Côté noir, nous avons nombre tout aussi impressionnant de bourreaux. Absolus, en corollaire de la victime absolue. Monstrueux. Interchangeables, puisque la même nature mauvaise serait à l’œuvre : ainsi on a pu lire récemment des parallèles pour le moins contestables entre terroristes et « pervers narcissiques », appellation qui semble faire consensus pour désigner le Mal, avec une définition qui tient un peu du catalogue des défauts humains.
Ce monde binaire me parait terrifiant. Il refuse d’envisager les « zones grises ». Il nous amène à glisser du jugement porté sur des comportements à celui porté sur une «nature». C’est ainsi que le pire a toujours été justifié.
La confusion du public et du privé
Caroline Eliacheff et Daniel Soulez-Larivière s’inquiètent d’une surexposition de la vie privée à laquelle on assiste, au nom de cette écoute par les victimologues de tous horizons. Ils soulignent ainsi qu’en donnant l’illusion aux victimes que leur devoir est de venir immoler leur vie privée devant le tribunal, la justice donne, contrairement à sa mission, une occasion de souffrances supplémentaires que l’on voudrait « thérapeutique ».
Cette confusion public privé ne se limite pas au procès. Guillaume Erner écrit que la puissance de la victime explique que l’on cherche désormais non pas à se faire passer pour un vainqueur mais pour une victime. Il relie ce phénomène, comme Jacques Arènes, au besoin de reconnaissance. Dans une société où, « en l’absence de tout maître, notre contemporain ne peut s’en prendre qu’à lui-même » s’il ne parvient pas à « réussir sa vie » comme on le lui enjoint, et dès lors souffrir vivement de cet excès de responsabilité, s’établir comme victime permet d’atteindre enfin la reconnaissance et un statut protecteur qui vous assure la compassion d’autrui. Il est possible et désirable de révéler sa souffrance, non plus dans l’intimité de l’amitié, du confessionnal ou du cabinet de psychanalyste mais en public.
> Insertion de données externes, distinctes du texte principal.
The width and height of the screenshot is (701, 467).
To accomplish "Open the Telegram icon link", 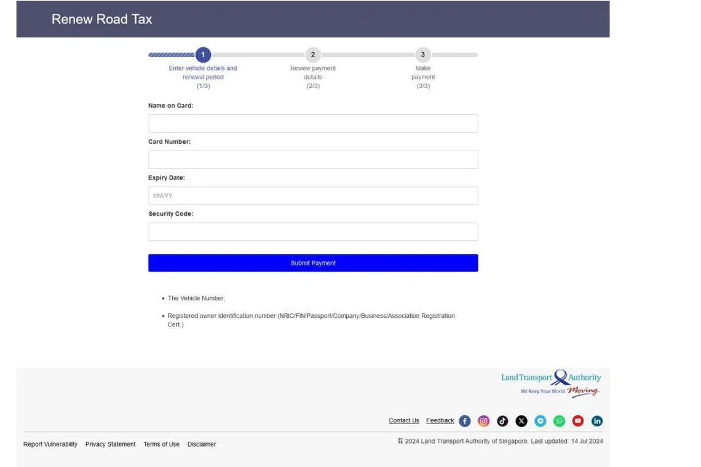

Cela s’observe dans les confidences des stars qui, toutes, mettent en avant en quoi elles ont été des victimes, de préférence d’une atteinte à la mode.
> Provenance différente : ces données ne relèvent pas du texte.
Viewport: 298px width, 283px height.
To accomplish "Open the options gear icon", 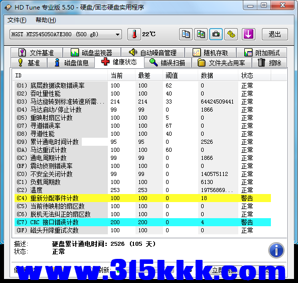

De ce fait, les usurpateurs sont nombreux dans ce culte et Guillaume Erner mentionne Rigoberta Menchú qui a obtenu le Prix Nobel en racontant une version fausse de sa vie. C’est aussi le thème de « L’imposteur » de Javier Cercas.
Réparation et populisme pénal
Denis Salas montre que le système judiciaire, autrefois conçu pour sanctionner des actes qui portaient atteinte à la société, au nom de celle-ci, a désormais pour préoccupation majeure le souci de « réparation » vis à vis des victimes, ce qui exacerbe des attentes purement répressives. Comme le souligne aussi Daniel Soulez-Larivière prendre la victime comme mesure du jugement est prendre un risque considérable, celui d’un retour à la loi du talion : la peine infligée au coupable désigné doit être à la hauteur de ce qu’a souffert la victime. Les deux auteurs rejoignent ici Jacques Arènes pour qui
« le désir de réparation amène sur la place publique la plainte de la victime, engendrant l’alliance du magistrat et du psy : le jugement devient un moment de la thérapie ; ou bien, dans la même perspective, la meilleure thérapie préparera à réclamer justice. L’infraction à la loi, qui est la base du processus de punition légale, fait place à la mise en scène de l’univers moral de la victime, et d’une réparation souvent problématique. La punition érigée en méthode de réparation est alors rarement suffisante, car jamais proportionnée à la souffrance subjective ».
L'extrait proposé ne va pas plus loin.